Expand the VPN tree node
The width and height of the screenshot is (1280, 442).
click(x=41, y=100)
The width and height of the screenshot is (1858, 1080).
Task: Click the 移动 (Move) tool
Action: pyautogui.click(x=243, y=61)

*TASK PROMPT*: Arrange every line of the records above as a Markdown table with two columns, Row and Line, numbering each line and leaving out blank lines.

*COMPLETED TASK*:
| Row | Line |
|---|---|
| 1 | Expand the VPN tree node |
| 2 | The width and height of the screenshot is (1280, 442). |
| 3 | click(x=41, y=100) |
| 4 | The width and height of the screenshot is (1858, 1080). |
| 5 | Task: Click the 移动 (Move) tool |
| 6 | Action: pyautogui.click(x=243, y=61) |